The plaintiff was injured while attempting to board a slowly moving engine engaged in switching freight cars. He testified that he seized the grab irons on either side of the gangway leading- to the cab of the engine, placed his left foot firmly on the bottom step and was just lifting his right foot from the ground when the engine gave a violent lurch forward. This threw his body backward against the side of the tender, his foot was jarred from the step, his hands slid down the grab irons, he fell on his spine, and his left foot went under the front right wheel of the tender which crushed four of his toes.

*325All the other members of the train crew denied that there was any lurch in the movement of the train, but the appellant properly makes no claim that the jury could not have accepted the plaintiff’s testimony on this issue in preference to theirs. Nor does the appellant dispute that the plaintiff’s left foot in some manner did get between the rail and the front right wheel of the tender, with the resulting loss of his toes. The claim is that the story of the accident is an impossibility; that the only way it could have happened was if the plaintiff, who was facing the side of the train when he seized the grab irons, missed the step and the forward motion of his body sent his foot below the step and onto the rail. The step of the gangway was only two feet above the ground and its outer edge was two feet, three and a quarter inches away from the rail; the overhang of the tender beyond the rail was about two feet five inches, and the tender and engine fit snugly together with no open-space between.

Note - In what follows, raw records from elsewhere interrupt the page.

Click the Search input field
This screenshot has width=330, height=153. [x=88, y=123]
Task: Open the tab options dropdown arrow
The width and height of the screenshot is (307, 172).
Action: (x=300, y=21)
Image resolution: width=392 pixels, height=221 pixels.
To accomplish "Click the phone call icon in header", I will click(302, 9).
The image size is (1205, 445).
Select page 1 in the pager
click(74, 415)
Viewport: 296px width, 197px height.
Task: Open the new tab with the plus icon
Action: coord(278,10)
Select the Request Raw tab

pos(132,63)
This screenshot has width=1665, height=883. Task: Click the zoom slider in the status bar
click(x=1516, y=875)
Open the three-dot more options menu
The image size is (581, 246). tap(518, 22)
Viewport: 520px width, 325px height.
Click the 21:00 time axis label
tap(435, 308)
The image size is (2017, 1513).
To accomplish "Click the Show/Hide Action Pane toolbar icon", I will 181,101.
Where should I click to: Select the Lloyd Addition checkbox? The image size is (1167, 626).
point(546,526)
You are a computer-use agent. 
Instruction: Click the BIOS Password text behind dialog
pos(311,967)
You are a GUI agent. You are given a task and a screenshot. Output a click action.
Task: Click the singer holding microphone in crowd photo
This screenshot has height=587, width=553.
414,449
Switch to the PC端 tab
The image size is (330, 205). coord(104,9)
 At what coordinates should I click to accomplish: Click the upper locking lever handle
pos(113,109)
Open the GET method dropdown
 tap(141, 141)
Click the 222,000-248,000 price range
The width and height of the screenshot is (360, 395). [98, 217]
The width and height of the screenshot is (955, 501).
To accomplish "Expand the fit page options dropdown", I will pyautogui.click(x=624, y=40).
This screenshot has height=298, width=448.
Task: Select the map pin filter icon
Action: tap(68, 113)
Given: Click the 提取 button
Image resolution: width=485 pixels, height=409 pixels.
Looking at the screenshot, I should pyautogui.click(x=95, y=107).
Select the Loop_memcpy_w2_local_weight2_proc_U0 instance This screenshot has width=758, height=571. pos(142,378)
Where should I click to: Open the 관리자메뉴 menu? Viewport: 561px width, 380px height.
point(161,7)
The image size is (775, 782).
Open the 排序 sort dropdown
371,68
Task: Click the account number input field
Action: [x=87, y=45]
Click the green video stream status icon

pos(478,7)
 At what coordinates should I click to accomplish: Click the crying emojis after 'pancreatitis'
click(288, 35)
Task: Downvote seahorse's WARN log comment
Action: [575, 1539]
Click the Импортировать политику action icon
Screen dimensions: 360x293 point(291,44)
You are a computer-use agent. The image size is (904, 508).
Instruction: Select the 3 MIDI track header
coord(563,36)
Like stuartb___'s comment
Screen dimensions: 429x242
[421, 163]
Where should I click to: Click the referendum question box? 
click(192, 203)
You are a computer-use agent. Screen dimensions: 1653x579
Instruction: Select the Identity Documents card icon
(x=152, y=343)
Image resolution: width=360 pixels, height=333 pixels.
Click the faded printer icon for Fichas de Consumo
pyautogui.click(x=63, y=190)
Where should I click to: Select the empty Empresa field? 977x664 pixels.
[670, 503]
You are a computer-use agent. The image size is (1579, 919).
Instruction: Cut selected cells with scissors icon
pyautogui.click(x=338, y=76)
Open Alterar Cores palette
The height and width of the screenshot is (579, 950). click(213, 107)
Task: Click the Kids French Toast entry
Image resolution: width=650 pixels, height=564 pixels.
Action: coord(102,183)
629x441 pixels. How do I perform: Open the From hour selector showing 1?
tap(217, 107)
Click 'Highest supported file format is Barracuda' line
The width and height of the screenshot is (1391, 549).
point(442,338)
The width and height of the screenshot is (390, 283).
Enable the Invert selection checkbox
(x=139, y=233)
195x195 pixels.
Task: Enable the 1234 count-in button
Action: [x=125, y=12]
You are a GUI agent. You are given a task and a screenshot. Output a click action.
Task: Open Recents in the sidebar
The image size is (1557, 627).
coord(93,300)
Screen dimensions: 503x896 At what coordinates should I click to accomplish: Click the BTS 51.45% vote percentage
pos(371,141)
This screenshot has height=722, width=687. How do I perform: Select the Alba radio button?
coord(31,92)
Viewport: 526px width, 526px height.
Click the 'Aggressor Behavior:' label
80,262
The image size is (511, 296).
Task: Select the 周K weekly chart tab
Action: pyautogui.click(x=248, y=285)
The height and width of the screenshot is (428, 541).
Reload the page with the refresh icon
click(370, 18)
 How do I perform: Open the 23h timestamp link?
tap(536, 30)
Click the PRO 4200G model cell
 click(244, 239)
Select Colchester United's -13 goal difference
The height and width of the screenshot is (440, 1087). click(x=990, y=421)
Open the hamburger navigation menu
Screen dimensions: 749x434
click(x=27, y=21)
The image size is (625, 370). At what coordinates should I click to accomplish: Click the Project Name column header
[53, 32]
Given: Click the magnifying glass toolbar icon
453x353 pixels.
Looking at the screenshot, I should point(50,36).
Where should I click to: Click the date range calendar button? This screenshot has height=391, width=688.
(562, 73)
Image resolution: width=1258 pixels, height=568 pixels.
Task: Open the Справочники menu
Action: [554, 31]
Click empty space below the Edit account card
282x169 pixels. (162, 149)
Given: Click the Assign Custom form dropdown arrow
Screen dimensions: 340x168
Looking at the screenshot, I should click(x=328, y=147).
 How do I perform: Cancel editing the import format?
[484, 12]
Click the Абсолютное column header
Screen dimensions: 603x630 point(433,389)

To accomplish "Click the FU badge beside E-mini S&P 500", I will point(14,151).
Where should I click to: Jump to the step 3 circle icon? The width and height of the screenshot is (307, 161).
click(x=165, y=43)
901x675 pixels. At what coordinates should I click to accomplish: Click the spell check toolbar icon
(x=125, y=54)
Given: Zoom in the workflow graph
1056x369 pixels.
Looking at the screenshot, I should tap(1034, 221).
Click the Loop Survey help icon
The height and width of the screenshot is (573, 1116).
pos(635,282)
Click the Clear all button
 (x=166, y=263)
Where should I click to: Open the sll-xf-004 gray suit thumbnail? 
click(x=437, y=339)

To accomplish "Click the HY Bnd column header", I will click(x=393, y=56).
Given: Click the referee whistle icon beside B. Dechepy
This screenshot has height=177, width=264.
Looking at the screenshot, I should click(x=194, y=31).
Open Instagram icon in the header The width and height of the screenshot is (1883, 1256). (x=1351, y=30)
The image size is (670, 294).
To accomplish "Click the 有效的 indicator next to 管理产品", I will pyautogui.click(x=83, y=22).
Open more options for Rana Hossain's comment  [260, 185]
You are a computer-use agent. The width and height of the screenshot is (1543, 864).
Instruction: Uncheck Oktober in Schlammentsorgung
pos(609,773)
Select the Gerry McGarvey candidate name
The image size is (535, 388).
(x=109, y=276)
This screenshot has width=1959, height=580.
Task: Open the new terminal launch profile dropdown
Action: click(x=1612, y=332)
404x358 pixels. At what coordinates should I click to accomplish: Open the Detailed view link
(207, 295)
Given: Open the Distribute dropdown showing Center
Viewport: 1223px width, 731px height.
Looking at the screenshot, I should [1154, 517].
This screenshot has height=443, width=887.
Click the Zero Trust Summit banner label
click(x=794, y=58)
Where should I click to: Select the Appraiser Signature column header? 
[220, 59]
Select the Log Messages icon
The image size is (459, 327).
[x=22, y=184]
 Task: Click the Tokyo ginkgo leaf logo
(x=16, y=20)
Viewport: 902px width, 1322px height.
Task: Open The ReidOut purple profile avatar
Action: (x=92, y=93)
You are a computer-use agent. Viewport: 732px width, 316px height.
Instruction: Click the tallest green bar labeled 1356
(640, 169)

The appellant argue.s that if a lurch of the engine swung the plaintiff’s body backward as he" says, his left foot would necessarily be pointing away from the rail when he fell and could not possibly have gotten under the wheel of the tender because of the overhang of the tender and step. The appellant’s conjectures as to how the accident happened may seem a more likely occurrence than the plaintiff’s explanation, but the latter is not so clearly shown to have been physically impossible as to require that the verdict be set aside. According to the plaintiff’s story, when his foot was jarred from the step his hands were still on both grab irons and his back swung around again so that he may have been almost facing, even though at an angle, toward the rails. Where a man’s feet will go when he is thrown to his back on the ground will depend upon just how he hits the ground and what muscular reactions occur. This was a jury question. See Fitzgerald v. Pennsylvania R. Co., 2 Cir., 164 F.2d 323.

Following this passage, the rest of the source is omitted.